The VA’s goal is to use telehealth capabilities to 'ensure veteran patients get the right care in the right place at the right time and aims to make the home into the preferred place of care, whenever possible.'
Betting on telehealth as a way to improve access to care for America’s 22 million veterans, the Department of Veterans Affairs has awarded contracts totaling almost $1.4 billion to six information technology companies to run its growing program, already one of the largest in the world. Telehealth systems allow patients remote access to healthcare professionals from their homes or rural clinics.
Individual contracts run from $150 million to $372 million over five years, starting with a one-year base period, and four optional one-year renewal periods.
Although the VA did not release a statement about the awards, Authentidate, American Telecare, Cardiocom, HealthHero network, Visual Telecommunication Network/ViTelCare, and Viterion TeleHealthcare received contracts, according to Fierce Mobile Healthcare.
New Jersey-based Authentidate and Minneapolis-based Cardiocom will supply the VA with web-based systems to monitor patients and manage the in-home care of patients. These systems will be used by clinicians to remotely monitor their patients’ vital signs and gather other pertinent information about their patients' health to supplement in-person visits.

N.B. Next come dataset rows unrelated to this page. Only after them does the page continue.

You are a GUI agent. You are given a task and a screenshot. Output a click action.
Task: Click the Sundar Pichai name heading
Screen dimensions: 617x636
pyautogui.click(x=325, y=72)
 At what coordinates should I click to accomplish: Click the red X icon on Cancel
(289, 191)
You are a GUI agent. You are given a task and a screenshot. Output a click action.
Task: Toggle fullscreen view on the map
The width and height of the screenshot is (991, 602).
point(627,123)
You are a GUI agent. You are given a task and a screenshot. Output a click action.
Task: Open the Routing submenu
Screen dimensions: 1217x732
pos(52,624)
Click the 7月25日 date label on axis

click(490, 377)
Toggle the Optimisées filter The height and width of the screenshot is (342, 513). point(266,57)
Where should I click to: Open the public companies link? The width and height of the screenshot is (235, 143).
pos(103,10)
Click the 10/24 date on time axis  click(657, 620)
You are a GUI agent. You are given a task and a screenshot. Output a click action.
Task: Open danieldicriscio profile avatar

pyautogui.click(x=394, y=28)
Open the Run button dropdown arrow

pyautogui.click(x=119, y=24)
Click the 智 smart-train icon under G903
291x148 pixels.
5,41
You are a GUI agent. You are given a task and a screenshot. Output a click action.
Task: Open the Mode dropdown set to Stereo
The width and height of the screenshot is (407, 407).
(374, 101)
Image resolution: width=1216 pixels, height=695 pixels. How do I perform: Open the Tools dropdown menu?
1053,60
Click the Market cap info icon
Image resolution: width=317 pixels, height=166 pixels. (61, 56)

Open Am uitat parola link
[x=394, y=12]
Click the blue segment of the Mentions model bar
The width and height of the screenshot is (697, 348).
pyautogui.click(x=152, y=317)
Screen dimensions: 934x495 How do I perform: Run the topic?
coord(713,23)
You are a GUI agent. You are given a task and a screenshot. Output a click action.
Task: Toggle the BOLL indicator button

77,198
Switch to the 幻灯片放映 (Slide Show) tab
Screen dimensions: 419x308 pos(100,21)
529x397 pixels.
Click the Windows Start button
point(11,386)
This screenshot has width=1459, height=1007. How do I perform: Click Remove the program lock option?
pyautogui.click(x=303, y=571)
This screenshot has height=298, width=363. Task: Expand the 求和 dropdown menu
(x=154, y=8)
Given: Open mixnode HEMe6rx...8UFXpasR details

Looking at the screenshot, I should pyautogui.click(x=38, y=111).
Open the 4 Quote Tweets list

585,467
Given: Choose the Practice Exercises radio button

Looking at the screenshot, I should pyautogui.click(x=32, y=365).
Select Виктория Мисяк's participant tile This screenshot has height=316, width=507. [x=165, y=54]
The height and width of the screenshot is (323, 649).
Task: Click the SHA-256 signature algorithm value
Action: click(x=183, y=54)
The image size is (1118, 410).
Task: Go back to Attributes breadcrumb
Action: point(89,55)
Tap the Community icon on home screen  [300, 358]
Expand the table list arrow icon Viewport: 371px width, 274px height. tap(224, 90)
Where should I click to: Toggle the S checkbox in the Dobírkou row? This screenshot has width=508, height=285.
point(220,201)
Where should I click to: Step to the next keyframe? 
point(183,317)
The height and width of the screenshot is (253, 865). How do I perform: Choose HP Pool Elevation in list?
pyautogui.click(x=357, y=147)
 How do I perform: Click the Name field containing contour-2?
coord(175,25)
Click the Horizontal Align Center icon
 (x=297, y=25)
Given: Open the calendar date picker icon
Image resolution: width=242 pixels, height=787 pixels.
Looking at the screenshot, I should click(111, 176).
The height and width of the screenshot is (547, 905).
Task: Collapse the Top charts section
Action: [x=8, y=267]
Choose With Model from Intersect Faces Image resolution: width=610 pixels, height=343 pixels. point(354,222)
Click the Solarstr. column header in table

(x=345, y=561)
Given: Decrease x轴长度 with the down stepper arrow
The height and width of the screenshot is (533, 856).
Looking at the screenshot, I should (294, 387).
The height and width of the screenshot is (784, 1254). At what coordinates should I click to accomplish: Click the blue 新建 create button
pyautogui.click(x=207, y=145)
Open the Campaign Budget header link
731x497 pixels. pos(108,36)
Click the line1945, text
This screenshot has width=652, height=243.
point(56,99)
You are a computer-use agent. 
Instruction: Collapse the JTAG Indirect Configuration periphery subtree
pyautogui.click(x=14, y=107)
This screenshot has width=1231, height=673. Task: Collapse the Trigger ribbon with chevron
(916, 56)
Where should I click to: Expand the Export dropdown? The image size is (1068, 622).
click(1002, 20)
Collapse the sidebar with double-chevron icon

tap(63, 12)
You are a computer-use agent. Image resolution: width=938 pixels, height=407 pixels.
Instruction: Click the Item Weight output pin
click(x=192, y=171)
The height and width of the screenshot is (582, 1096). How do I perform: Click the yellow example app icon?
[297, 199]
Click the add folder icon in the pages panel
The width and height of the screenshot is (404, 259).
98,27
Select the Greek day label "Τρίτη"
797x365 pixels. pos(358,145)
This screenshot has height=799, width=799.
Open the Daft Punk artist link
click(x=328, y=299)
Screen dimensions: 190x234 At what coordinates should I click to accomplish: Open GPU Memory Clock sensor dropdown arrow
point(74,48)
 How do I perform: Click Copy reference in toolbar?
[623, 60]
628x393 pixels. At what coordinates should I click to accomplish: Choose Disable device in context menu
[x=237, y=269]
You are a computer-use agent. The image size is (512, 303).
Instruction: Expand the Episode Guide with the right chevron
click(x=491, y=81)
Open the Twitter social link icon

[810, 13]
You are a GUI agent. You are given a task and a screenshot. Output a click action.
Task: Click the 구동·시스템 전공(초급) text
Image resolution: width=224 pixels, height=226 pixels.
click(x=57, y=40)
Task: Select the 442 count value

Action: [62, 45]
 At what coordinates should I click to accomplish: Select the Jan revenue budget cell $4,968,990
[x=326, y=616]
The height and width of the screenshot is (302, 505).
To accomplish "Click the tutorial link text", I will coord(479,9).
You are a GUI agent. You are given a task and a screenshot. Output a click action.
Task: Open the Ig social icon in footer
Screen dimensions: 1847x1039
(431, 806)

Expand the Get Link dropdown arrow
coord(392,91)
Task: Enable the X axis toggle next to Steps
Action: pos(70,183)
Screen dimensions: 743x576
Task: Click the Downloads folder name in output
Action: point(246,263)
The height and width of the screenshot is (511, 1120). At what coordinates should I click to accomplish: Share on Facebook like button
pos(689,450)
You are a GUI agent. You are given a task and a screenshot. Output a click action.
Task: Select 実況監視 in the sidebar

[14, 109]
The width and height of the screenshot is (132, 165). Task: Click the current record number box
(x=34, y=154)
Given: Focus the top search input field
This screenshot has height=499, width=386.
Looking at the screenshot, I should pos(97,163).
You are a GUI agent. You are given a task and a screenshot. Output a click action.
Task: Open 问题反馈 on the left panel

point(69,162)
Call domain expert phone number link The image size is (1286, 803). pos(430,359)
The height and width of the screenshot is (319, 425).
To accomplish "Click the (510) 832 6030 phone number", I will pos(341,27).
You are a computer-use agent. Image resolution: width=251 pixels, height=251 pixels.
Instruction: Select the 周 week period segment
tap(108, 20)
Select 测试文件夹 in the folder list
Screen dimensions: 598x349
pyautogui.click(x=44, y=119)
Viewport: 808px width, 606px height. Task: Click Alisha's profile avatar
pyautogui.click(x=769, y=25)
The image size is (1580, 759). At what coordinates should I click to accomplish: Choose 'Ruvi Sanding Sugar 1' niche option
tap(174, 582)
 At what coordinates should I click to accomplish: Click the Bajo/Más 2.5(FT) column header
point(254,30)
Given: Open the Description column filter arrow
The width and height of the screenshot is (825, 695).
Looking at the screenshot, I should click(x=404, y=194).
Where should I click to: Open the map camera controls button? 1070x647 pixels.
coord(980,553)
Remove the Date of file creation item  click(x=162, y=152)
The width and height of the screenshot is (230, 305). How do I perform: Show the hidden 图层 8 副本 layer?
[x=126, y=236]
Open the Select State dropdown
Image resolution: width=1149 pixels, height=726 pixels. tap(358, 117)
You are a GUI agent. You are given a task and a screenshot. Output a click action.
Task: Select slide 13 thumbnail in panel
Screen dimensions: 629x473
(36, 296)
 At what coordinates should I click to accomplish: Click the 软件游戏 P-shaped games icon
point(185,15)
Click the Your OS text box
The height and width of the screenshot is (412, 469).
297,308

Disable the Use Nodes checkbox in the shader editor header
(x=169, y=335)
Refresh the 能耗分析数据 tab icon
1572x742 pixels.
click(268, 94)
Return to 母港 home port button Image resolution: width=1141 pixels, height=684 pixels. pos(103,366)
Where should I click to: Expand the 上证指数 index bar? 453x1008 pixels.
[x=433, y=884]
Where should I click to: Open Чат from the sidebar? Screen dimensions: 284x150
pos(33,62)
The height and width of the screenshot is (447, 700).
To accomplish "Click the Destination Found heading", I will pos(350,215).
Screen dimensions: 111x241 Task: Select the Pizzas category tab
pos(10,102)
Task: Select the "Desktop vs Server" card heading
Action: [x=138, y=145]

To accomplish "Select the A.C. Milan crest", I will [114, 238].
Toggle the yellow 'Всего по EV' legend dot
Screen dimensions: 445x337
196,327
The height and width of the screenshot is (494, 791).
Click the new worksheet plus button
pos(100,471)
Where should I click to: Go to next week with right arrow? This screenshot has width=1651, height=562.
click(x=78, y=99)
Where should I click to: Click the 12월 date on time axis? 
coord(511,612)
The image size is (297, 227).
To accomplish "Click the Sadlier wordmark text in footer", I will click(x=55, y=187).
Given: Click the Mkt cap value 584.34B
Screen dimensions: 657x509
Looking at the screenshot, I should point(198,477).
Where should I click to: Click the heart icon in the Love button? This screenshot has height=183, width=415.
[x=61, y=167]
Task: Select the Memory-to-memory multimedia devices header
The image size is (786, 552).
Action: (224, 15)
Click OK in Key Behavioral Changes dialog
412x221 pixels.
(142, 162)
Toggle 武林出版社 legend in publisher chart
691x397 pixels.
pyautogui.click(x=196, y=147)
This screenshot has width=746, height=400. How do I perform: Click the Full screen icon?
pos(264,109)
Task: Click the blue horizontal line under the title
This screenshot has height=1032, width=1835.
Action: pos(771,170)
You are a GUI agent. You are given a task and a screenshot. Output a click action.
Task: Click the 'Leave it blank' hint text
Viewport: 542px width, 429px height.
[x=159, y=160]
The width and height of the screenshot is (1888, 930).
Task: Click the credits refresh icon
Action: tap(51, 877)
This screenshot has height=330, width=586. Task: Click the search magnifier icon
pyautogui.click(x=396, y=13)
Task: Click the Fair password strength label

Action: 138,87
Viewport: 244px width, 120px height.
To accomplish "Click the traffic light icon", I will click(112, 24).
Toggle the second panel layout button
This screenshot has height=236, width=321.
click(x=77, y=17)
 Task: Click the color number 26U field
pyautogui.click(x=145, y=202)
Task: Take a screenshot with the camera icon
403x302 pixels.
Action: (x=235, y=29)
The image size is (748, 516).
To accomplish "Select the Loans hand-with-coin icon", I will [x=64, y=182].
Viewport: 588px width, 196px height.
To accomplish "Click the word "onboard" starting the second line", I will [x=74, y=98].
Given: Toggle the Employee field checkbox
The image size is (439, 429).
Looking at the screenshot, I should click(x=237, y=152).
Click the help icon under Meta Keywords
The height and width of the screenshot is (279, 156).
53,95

They can also remotely manage or adjust their patients care plans, medication reminders and related information, and provide disease-specific education to their patients in real-time.
The VA’s goal is to use telehealth capabilities to “ensure veteran patients get the right care in the right place at the right time and aims to make the home into the preferred place of care, whenever possible,” according to its website.
Services include traditional clinical video telehealth that connects rural clinics to doctors and specialty services available only at medical centers; remote patient monitoring with digital devices that patients and physicians can use to monitor their vital signs; traditional; and technologies that can acquire and store clinical information, such as data, image, sound, and video, that is then retrieved at another site for evaluation.